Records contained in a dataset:
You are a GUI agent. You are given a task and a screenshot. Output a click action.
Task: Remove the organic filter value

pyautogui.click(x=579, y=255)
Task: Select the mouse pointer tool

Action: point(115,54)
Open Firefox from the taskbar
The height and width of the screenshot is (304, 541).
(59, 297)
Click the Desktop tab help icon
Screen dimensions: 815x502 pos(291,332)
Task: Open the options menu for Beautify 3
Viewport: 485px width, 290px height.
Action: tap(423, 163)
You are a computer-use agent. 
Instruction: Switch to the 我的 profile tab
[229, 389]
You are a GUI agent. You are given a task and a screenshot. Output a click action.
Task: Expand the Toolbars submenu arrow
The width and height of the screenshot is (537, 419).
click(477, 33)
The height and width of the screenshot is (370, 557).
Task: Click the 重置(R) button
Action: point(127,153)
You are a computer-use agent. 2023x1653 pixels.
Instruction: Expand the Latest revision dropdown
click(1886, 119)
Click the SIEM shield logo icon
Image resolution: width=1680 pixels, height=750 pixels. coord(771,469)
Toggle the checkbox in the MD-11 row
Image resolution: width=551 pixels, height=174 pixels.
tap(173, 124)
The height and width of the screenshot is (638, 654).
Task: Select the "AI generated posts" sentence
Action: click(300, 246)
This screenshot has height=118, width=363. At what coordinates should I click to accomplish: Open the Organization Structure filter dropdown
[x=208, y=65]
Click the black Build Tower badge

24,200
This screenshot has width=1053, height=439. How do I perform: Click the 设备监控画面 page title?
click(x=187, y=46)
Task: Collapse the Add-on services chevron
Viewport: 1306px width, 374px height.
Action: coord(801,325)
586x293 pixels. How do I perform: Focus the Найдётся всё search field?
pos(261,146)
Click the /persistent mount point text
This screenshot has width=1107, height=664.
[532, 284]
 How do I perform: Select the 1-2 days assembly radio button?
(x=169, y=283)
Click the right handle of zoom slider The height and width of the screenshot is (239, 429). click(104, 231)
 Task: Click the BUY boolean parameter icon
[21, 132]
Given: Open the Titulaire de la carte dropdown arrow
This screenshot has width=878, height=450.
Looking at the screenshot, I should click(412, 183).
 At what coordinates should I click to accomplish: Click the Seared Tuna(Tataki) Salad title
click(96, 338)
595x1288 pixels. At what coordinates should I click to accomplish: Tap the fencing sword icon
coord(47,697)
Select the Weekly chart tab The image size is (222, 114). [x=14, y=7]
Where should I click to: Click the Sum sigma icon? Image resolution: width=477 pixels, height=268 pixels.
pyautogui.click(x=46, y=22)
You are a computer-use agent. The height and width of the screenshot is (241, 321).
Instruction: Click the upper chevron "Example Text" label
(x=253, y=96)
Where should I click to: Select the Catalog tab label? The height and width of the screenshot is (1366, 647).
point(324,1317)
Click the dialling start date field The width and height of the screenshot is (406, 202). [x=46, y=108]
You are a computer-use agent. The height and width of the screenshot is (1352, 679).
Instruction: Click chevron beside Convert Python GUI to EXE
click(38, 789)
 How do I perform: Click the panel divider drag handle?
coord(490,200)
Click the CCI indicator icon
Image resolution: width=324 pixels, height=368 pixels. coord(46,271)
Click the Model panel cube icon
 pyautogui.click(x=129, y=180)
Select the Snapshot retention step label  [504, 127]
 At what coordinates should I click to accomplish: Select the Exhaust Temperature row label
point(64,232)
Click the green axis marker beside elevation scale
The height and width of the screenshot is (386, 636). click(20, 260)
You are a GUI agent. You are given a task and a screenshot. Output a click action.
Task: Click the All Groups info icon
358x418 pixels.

### About this task
Exactly as written above, copy out all the records.

### Response box
You are a GUI agent. You are given a task and a screenshot. Output a click action.
Task: Remove the organic filter value

pyautogui.click(x=579, y=255)
Task: Select the mouse pointer tool

Action: point(115,54)
Open Firefox from the taskbar
The height and width of the screenshot is (304, 541).
(59, 297)
Click the Desktop tab help icon
Screen dimensions: 815x502 pos(291,332)
Task: Open the options menu for Beautify 3
Viewport: 485px width, 290px height.
Action: tap(423, 163)
You are a computer-use agent. 
Instruction: Switch to the 我的 profile tab
[229, 389]
You are a GUI agent. You are given a task and a screenshot. Output a click action.
Task: Expand the Toolbars submenu arrow
The width and height of the screenshot is (537, 419).
click(477, 33)
The height and width of the screenshot is (370, 557).
Task: Click the 重置(R) button
Action: point(127,153)
You are a computer-use agent. 2023x1653 pixels.
Instruction: Expand the Latest revision dropdown
click(1886, 119)
Click the SIEM shield logo icon
Image resolution: width=1680 pixels, height=750 pixels. coord(771,469)
Toggle the checkbox in the MD-11 row
Image resolution: width=551 pixels, height=174 pixels.
tap(173, 124)
The height and width of the screenshot is (638, 654).
Task: Select the "AI generated posts" sentence
Action: click(300, 246)
This screenshot has height=118, width=363. At what coordinates should I click to accomplish: Open the Organization Structure filter dropdown
[x=208, y=65]
Click the black Build Tower badge

24,200
This screenshot has width=1053, height=439. How do I perform: Click the 设备监控画面 page title?
click(x=187, y=46)
Task: Collapse the Add-on services chevron
Viewport: 1306px width, 374px height.
Action: coord(801,325)
586x293 pixels. How do I perform: Focus the Найдётся всё search field?
pos(261,146)
Click the /persistent mount point text
This screenshot has width=1107, height=664.
[532, 284]
 How do I perform: Select the 1-2 days assembly radio button?
(x=169, y=283)
Click the right handle of zoom slider The height and width of the screenshot is (239, 429). click(104, 231)
 Task: Click the BUY boolean parameter icon
[21, 132]
Given: Open the Titulaire de la carte dropdown arrow
This screenshot has width=878, height=450.
Looking at the screenshot, I should click(412, 183).
 At what coordinates should I click to accomplish: Click the Seared Tuna(Tataki) Salad title
click(96, 338)
595x1288 pixels. At what coordinates should I click to accomplish: Tap the fencing sword icon
coord(47,697)
Select the Weekly chart tab The image size is (222, 114). [x=14, y=7]
Where should I click to: Click the Sum sigma icon? Image resolution: width=477 pixels, height=268 pixels.
pyautogui.click(x=46, y=22)
You are a computer-use agent. The height and width of the screenshot is (241, 321).
Instruction: Click the upper chevron "Example Text" label
(x=253, y=96)
Where should I click to: Select the Catalog tab label? The height and width of the screenshot is (1366, 647).
point(324,1317)
Click the dialling start date field The width and height of the screenshot is (406, 202). [x=46, y=108]
You are a computer-use agent. The height and width of the screenshot is (1352, 679).
Instruction: Click chevron beside Convert Python GUI to EXE
click(38, 789)
 How do I perform: Click the panel divider drag handle?
coord(490,200)
Click the CCI indicator icon
Image resolution: width=324 pixels, height=368 pixels. coord(46,271)
Click the Model panel cube icon
 pyautogui.click(x=129, y=180)
Select the Snapshot retention step label  [504, 127]
 At what coordinates should I click to accomplish: Select the Exhaust Temperature row label
point(64,232)
Click the green axis marker beside elevation scale
The height and width of the screenshot is (386, 636). click(20, 260)
You are a GUI agent. You are given a task and a screenshot. Output a click action.
Task: Click the All Groups info icon
358x418 pixels.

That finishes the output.